Here’s a look at some of China’s biggest automakers:

— Shanghai Automotive Industries Corp.: State-owned SAIC, China’s biggest domestic automaker, exemplifies the successes and failures of the Communist Party’s efforts to create competitive Chinese auto brands by decree. SAIC manufactures vehicles for General Motors Co. and Volkswagen AG under rules that require global automakers to work through state-owned local partners. The popularity of GM and VW, each of which sold more than 1 million vehicles in China last year, has brought SAIC a flood of revenue. But SAIC has struggled to fulfill the ruling party’s orders to develop its own brands that appeal to consumers – its own-brand unit is losing money. “It’s a pity SAIC can’t just stick to making VWs and Chevys,” said Bernstein Research in a report in October.

— Dongfeng Motor Corp.: State-owned Dongfeng is the local assembler for Honda Motor Co., Nissan Motor Co. and France’s PSA Peugeot Citroen and sells trucks and buses under its own brand. It owns 14 percent of Peugeot and the two companies pledged to cooperate in technology, research, manufacturing and overseas distribution. Like other state-owned automakers, Dongfeng benefits from government financial support and other favors. Dongfeng has been hurt lately by weakness in sales of Japanese brands as buyers opt for European competitors.

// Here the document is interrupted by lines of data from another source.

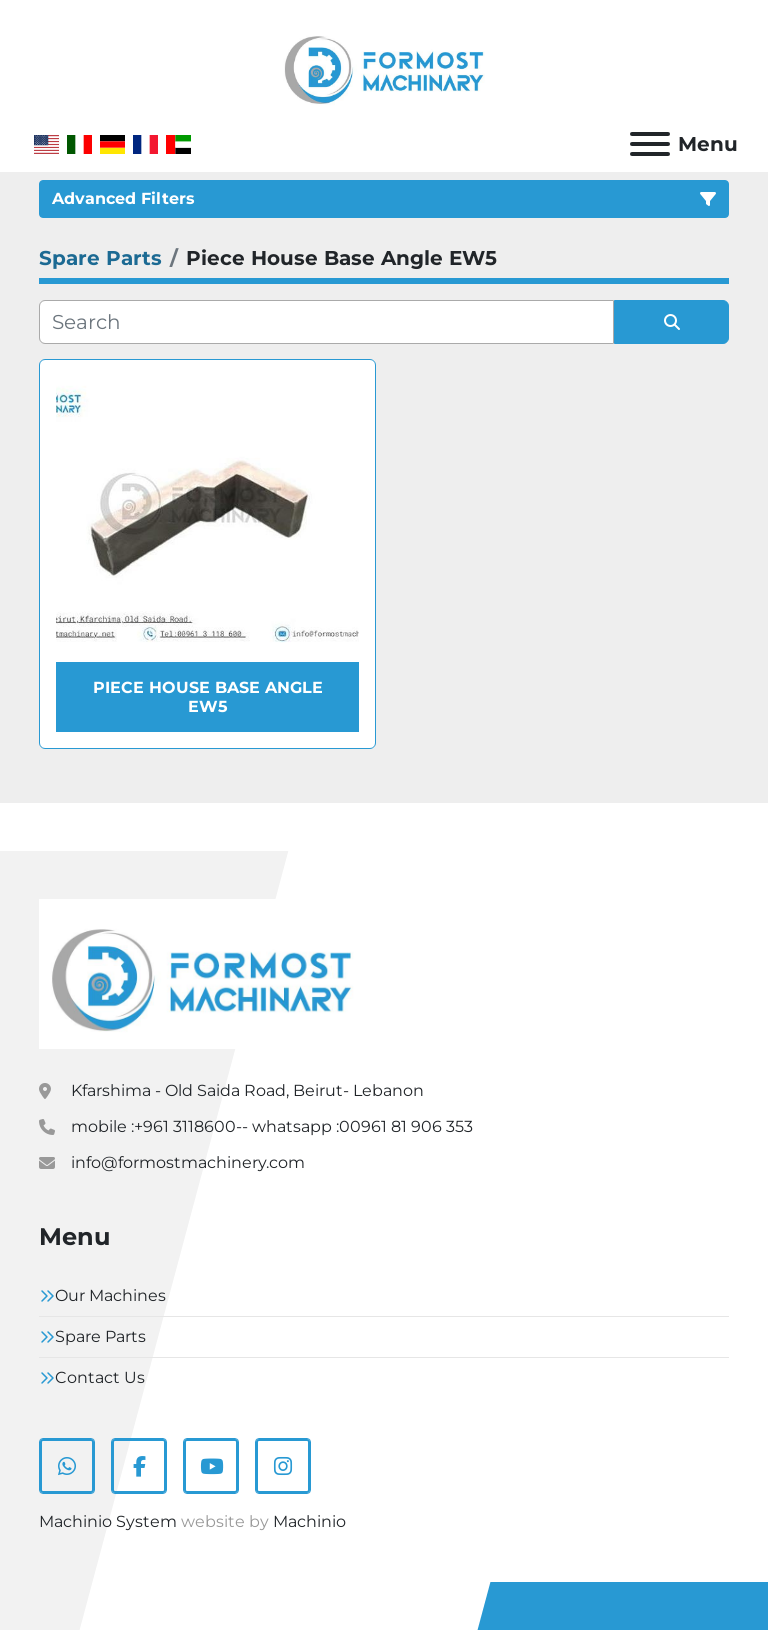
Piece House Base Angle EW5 (208, 697)
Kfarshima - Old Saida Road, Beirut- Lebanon (247, 1090)
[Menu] (650, 144)
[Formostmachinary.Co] (201, 973)
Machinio (309, 1521)
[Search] (326, 322)
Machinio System (108, 1521)
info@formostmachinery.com (188, 1162)
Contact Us (100, 1377)
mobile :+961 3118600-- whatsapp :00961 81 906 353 (272, 1126)
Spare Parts (100, 1336)
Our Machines (110, 1295)
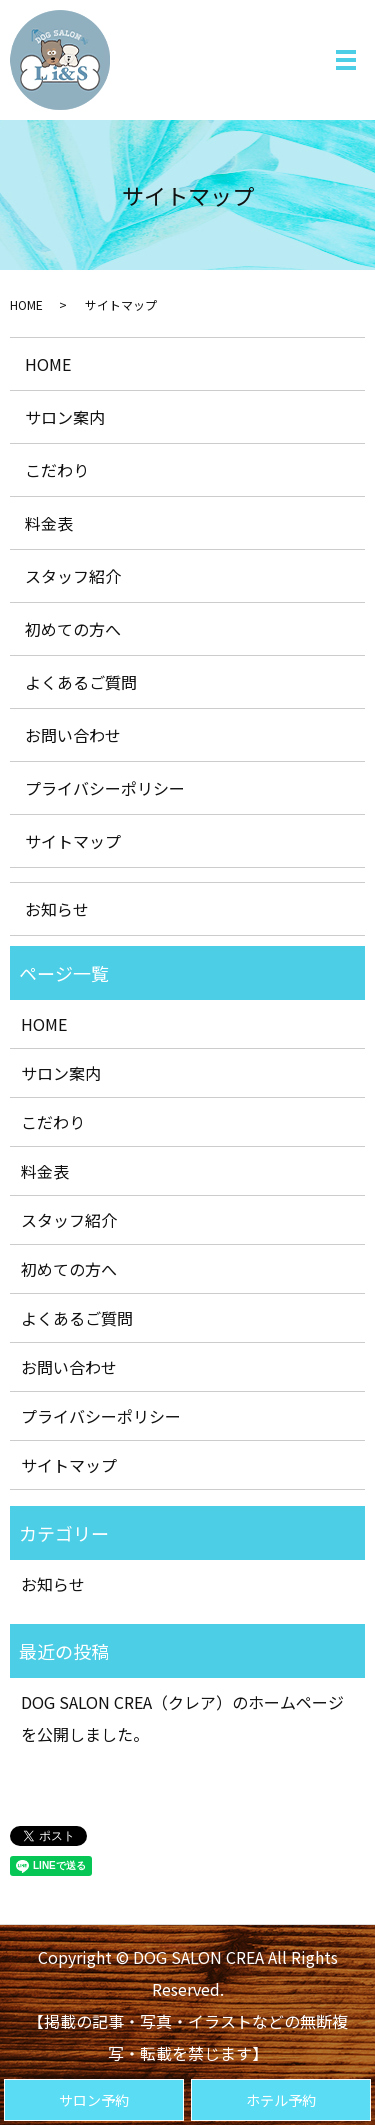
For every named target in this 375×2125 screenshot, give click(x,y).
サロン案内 (65, 417)
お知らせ (57, 909)
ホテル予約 (281, 2100)
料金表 (49, 523)
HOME (26, 304)
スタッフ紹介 (73, 576)
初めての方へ (73, 629)
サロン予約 (94, 2100)
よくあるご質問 (81, 682)
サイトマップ (73, 841)
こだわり (57, 470)
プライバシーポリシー (105, 788)
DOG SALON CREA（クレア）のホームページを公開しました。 (182, 1718)
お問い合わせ (73, 735)
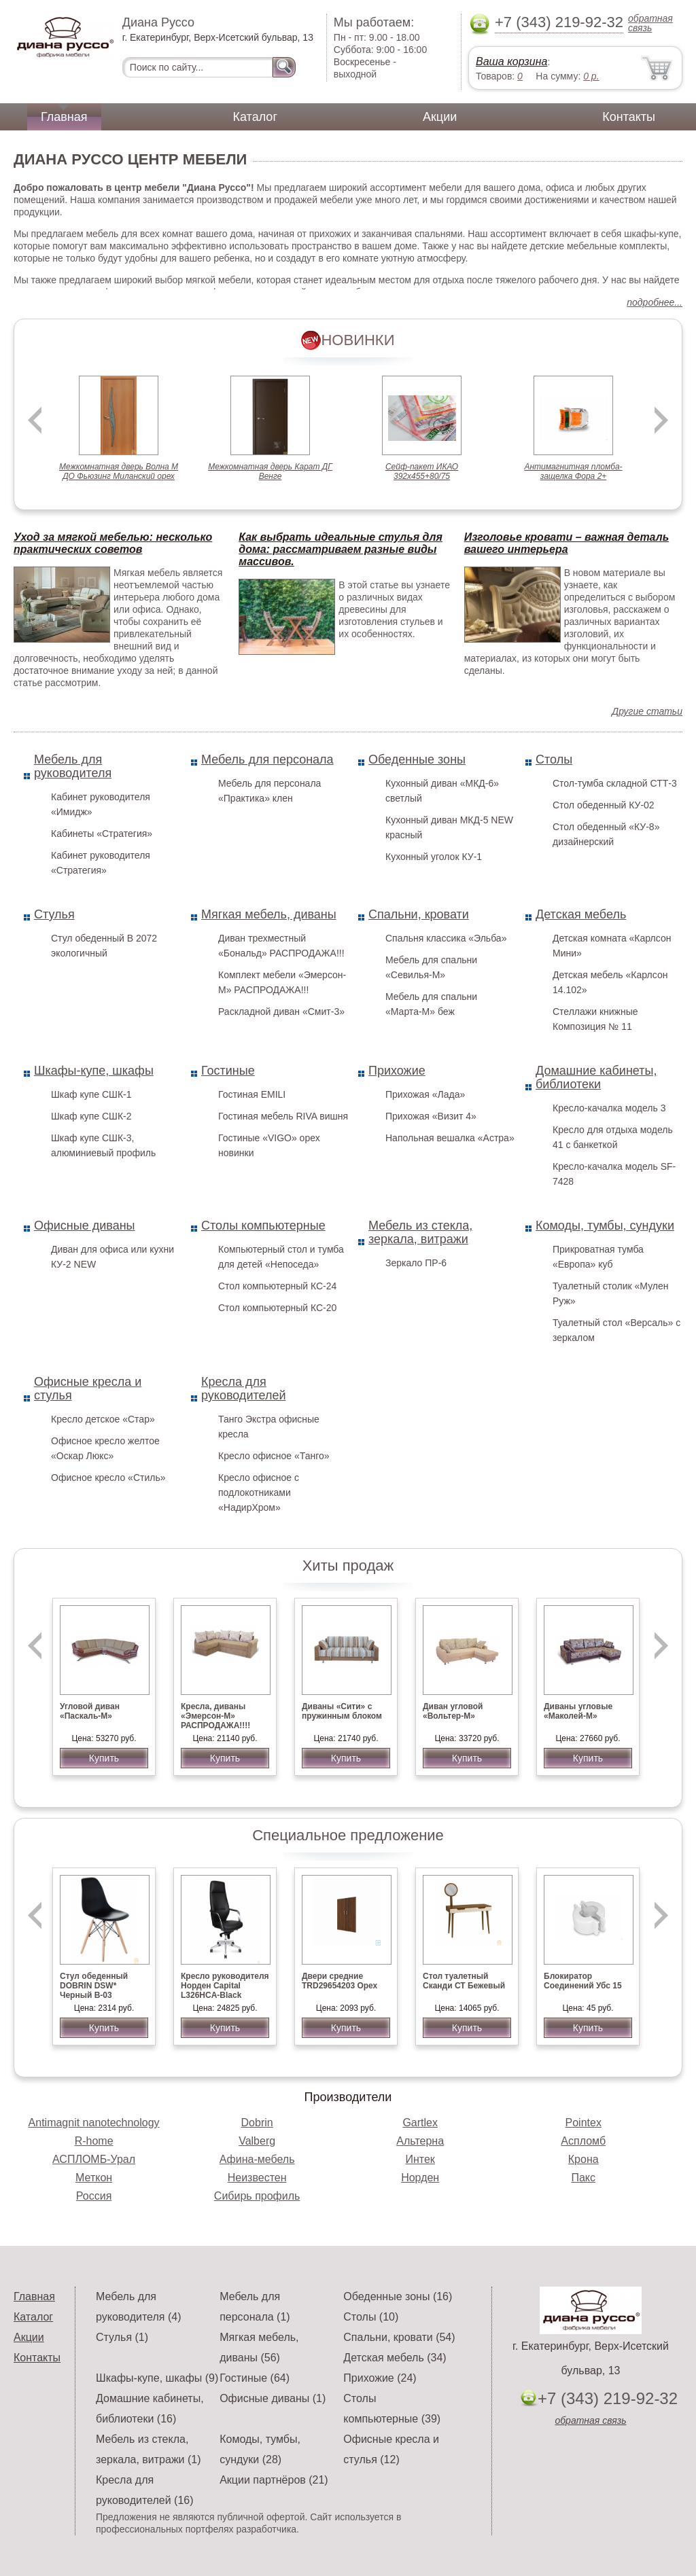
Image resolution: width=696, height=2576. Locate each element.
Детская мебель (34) (394, 2357)
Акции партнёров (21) (274, 2480)
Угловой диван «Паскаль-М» (90, 1711)
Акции (440, 117)
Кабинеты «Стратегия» (101, 833)
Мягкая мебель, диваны (268, 914)
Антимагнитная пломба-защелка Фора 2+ (573, 471)
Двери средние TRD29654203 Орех (339, 1980)
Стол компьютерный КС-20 (277, 1307)
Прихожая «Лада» (425, 1094)
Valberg (257, 2141)
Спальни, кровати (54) (399, 2337)
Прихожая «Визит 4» (430, 1116)
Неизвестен (257, 2177)
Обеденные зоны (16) (397, 2296)
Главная (64, 117)
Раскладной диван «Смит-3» (281, 1011)
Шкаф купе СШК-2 (91, 1116)
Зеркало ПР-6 (416, 1262)
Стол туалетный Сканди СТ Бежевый (464, 1980)
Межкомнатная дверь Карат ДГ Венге (270, 471)
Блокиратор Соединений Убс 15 (583, 1980)
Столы (554, 759)
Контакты (628, 117)
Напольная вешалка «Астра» (450, 1137)
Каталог (255, 117)
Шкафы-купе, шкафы (94, 1070)
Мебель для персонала (267, 759)
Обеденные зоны (417, 759)
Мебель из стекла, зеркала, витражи (420, 1232)
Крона (583, 2159)
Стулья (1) (122, 2337)
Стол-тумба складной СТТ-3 (615, 783)
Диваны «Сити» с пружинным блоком (342, 1711)
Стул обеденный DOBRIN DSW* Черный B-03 (94, 1985)
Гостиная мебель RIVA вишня (283, 1116)
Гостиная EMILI (251, 1094)
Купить (104, 1758)
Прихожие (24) (379, 2378)
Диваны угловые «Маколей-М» (578, 1711)
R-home (94, 2141)
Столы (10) (370, 2317)
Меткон (93, 2177)
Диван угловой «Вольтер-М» (453, 1711)
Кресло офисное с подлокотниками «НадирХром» (258, 1492)
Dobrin (257, 2122)
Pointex (584, 2122)
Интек (419, 2159)
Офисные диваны (84, 1225)
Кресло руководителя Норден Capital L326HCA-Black (225, 1985)
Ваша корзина (511, 61)
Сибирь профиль (257, 2196)
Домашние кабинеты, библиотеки (596, 1077)
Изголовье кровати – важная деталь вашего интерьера (566, 543)
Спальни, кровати (418, 914)
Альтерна (420, 2141)
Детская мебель (581, 914)
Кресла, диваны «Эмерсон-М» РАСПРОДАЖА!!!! (215, 1716)
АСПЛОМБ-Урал (93, 2159)
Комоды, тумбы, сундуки (605, 1225)
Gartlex (420, 2122)
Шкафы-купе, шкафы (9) (157, 2378)
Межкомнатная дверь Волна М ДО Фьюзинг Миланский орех (118, 471)
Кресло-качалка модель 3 (609, 1108)
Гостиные (228, 1070)
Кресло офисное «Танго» (274, 1455)
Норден (420, 2177)
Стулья (54, 914)
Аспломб (583, 2141)
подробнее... (654, 302)
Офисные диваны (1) (273, 2398)
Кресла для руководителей (243, 1388)
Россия (93, 2196)
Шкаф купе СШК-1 (91, 1094)
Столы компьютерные (263, 1225)
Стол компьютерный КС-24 (277, 1286)
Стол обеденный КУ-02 (604, 805)
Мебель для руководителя (72, 766)
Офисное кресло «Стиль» (108, 1477)
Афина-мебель (257, 2159)
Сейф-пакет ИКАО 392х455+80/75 (421, 471)
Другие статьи (647, 711)
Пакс (583, 2177)
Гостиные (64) (255, 2378)
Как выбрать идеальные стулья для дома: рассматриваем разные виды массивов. (340, 549)
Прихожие (396, 1070)
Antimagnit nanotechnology (94, 2122)
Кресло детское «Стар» (103, 1419)
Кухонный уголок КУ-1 (433, 856)
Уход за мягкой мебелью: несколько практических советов (113, 543)
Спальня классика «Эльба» (445, 938)
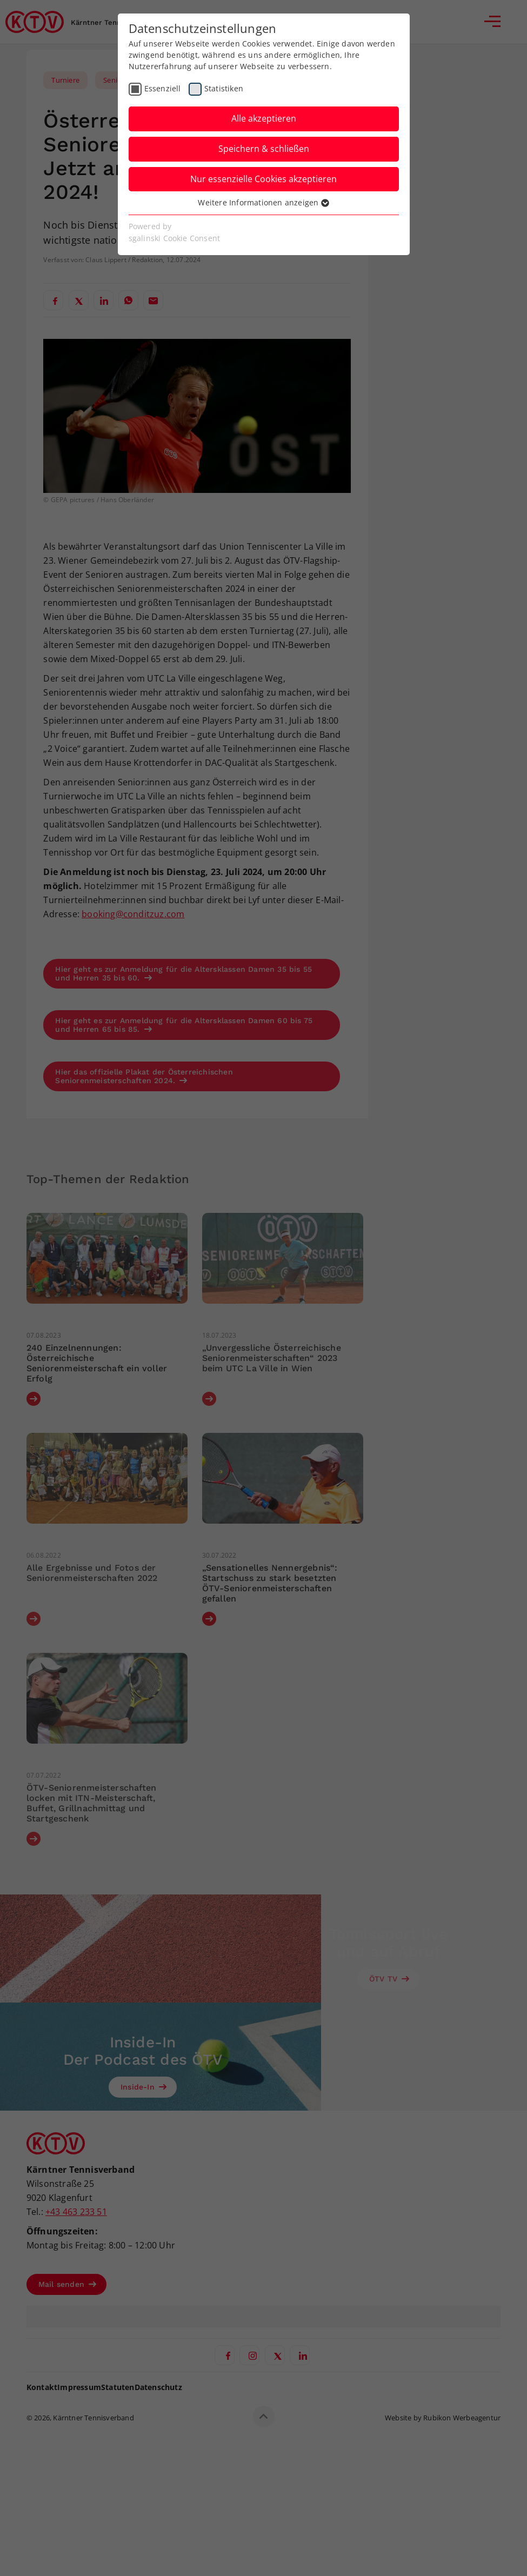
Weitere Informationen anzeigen (263, 202)
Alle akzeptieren (263, 118)
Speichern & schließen (263, 149)
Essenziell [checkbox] (162, 88)
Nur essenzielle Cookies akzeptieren (263, 179)
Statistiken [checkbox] (223, 88)
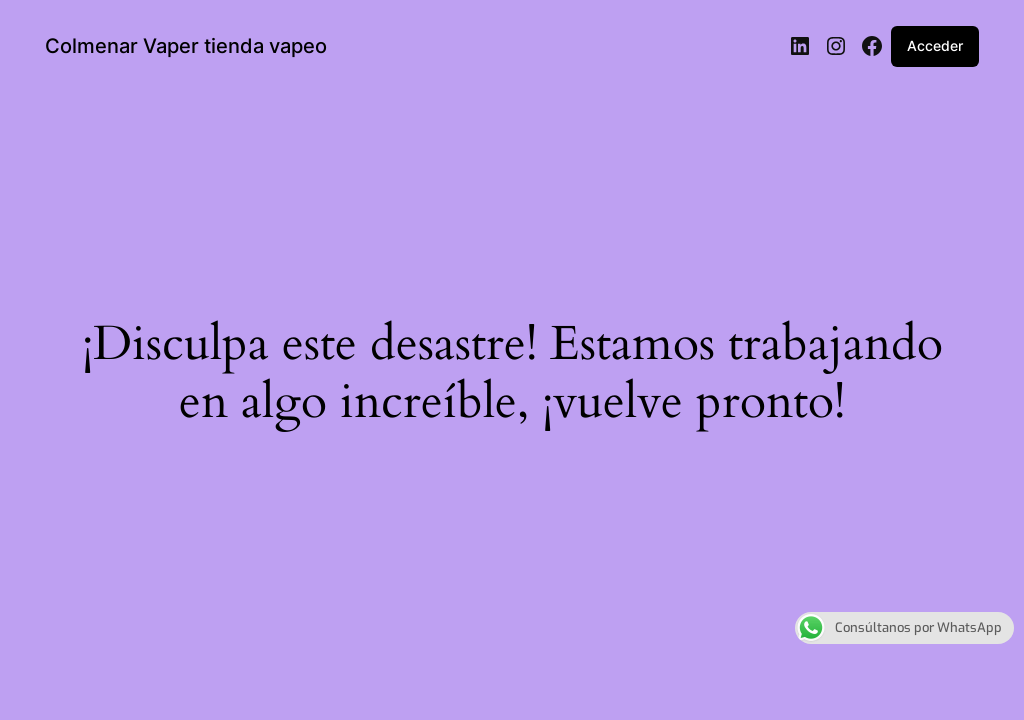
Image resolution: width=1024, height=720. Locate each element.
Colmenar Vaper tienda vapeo (186, 46)
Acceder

— Geely Holding Co.: One of China’s biggest independent auto brands, Geely burst onto the global stage in 2010 with its $1.8 billion acquisition of Sweden’s Volvo Cars. Geely represents a new generation of industry growth after Beijing had little success trying to use shotgun marriages between global automakers and state companies to create appealing Chinese brands. At home, Geely was known for whimsically named brands including Gleagle and Englon and for uneven quality. Geely and other independents such as Chery Automobile Co. face intense pressure from bigger, richer global rivals that are eroding their market share. In May, the company announced it will focus on marketing a single Geely brand and phase out Gleagle and other names.

— BYD Auto Co.: BYD – short for “Build Your Dreams” – is China’s most advanced developer of electric cars. The company was founded in 2003 by engineer Wang Chuanfu, whose BYD Co. is one of the world’s biggest producers of rechargeable batteries for mobile phones and other products. In 2008, Warren Buffett’s Berkshire Hathaway Inc. paid $230 million for 10 percent of the parent BYD Co. Last year, BYD Auto opened a U.S. factory in Lancaster, California, to produce electric buses. BYD should be ideally placed to benefit from the Communist Party’s ambitions to create a Chinese electric car industry but consumer interest is lackluster.

— Great Wall Motors Ltd.: Great Wall became the Chinese industry’s breakout success story in 2013 on the popularity of its SUVs but is struggling with falling sales. The company appointed the auto industry’s first female chief executive, Wang Fengying, in 2003, a decade before Mary Barra became CEO of General Motors Co. Great Wall is one of China’s biggest auto exporters, selling its Haval series of SUVs in Russia, South Africa and other developing markets, plus a few in Italy. But its share of its critical home market is under pressure from foreign and lower-priced Chinese brands. Industry analysts say Great Wall fails to invest enough in developing new technology and models.